Em pesquisa da consultoria Kantar, 62% das entrevistadas gostariam de se ver representadas em situações reais do dia a dia

São Paulo — Uma pesquisa da consultoria de Kantar perguntou para 2.000 brasileiros o que as marcas podem fazer para representar melhor as mulheres.

Para 61% deles, independentemente dos gêneros feminino e masculino, elas precisam tratar as mulheres com respeito e precisam ouvir e por em prática as opiniões delas.
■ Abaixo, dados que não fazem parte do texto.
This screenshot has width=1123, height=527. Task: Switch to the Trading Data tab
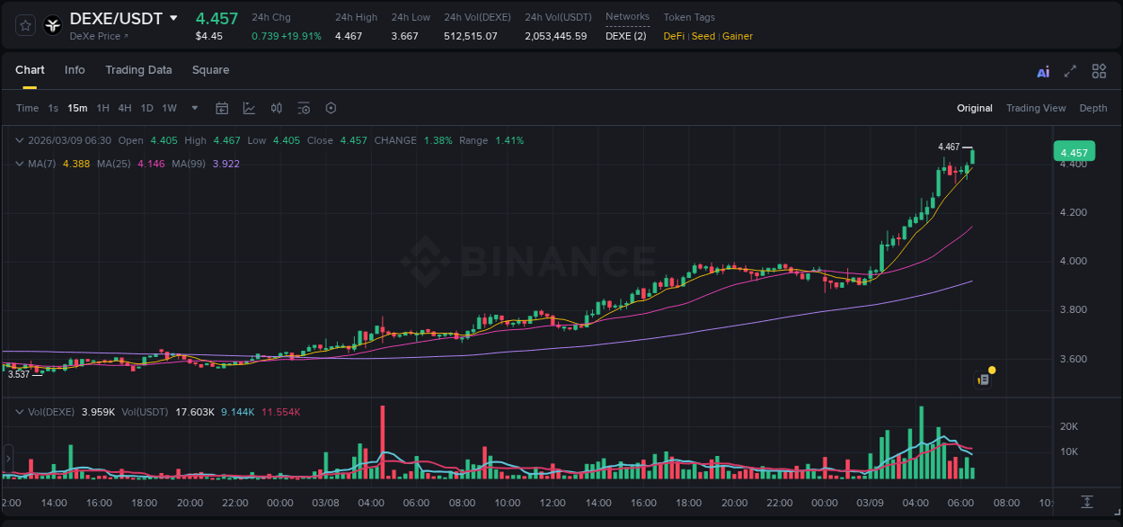[x=138, y=70]
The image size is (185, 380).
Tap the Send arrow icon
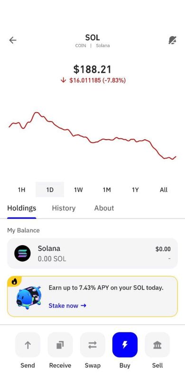28,345
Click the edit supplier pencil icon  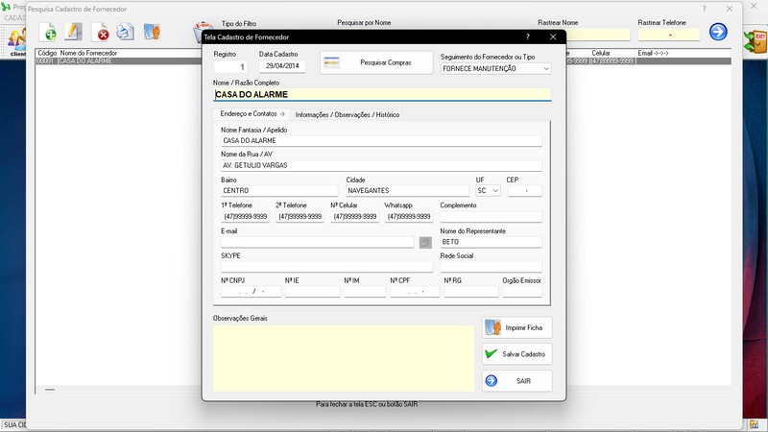pos(75,33)
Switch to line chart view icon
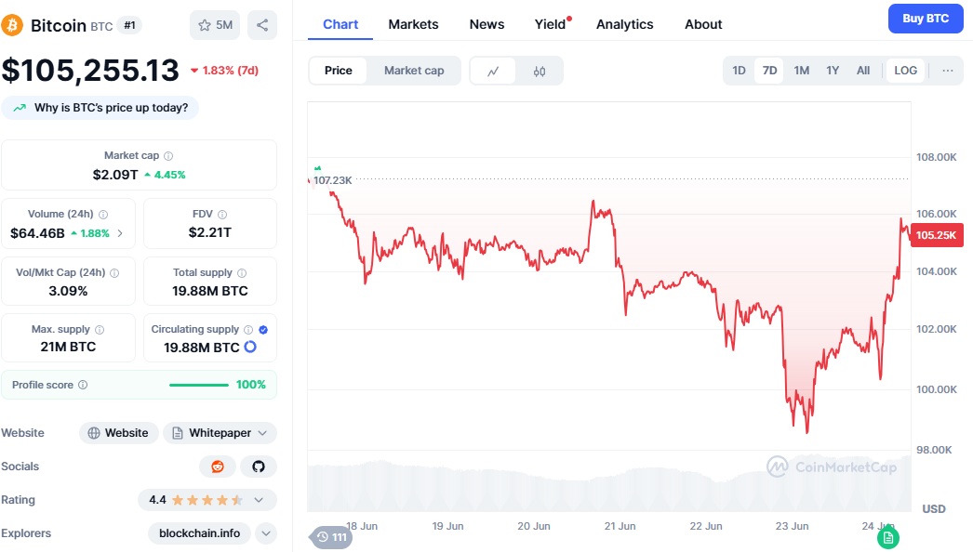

Além disso, 62% das entrevistadas gostariam de se ver representadas em situações reais do dia a dia. Apenas 48% dos homens concordaram com essa afirmação. “Isso mostra que o público masculino ainda gosta de ver uma mulher idealizada”, afirma Valkiria Garré, presidente de insights da Kantar.

Foi perguntado também quais setores impulsionam mais para a igualdade entre homens e mulheres. Para mais de 60% dos brasileiros os setores de beleza e moda estão fazendo o seu papel em impulsionar a igualdade entre esses dois gêneros. Já o setor automobilístico e as cervejarias ainda precisam melhorar o seu trabalho – menos de 45% dos entrevistados acreditam que eles estão fazendo sua parte nesse sentido.

Para se conectar com as mulheres as marcas precisam não apenas pregar a diversidade, mas também seguir esses preceitos internamente. “É importante trazer as mulheres a bordo de toda a empresa para que a própria equipe possa ter empatia com as mulheres consumidoras. Isso se aplica especialmente às comunicações: trabalhar na construção de comunicações criadas por mulheres, para mulheres. Então é muito importante terem mulheres em cargos de liderança”, afirma Valkiria.

A executiva também dá dicas de como as marcas podem atuar:

– Dê visibilidade às mulheres que tinham sido esquecidas o intencionalmente excluídas da história

– Crie conexões na vida real entre mulheres verdadeiras e diversas

– Vá além da diversidade mostrando casos existentes de mulheres empoderadas que possam servir de inspiração para outras

– Mostre as mulheres tal e como elas são, sem julgamentos e nem censuras sobre como deve ser o seu comportamento

– Amplifique as vozes daquelas que estão mudando o mundo com novos pensamentos e visões

– Dê o poder para as próprias mulheres transformarem aquilo que é verdadeiramente importante para elas, quebrando os tabus e ignorando as convenções de categoria para inovar de verdade.

“Marcas que abraçam a pluralidade da mulher acabam se conectando emocionalmente com esse público, criando uma resposta mais positiva às suas comunicações”, afirma.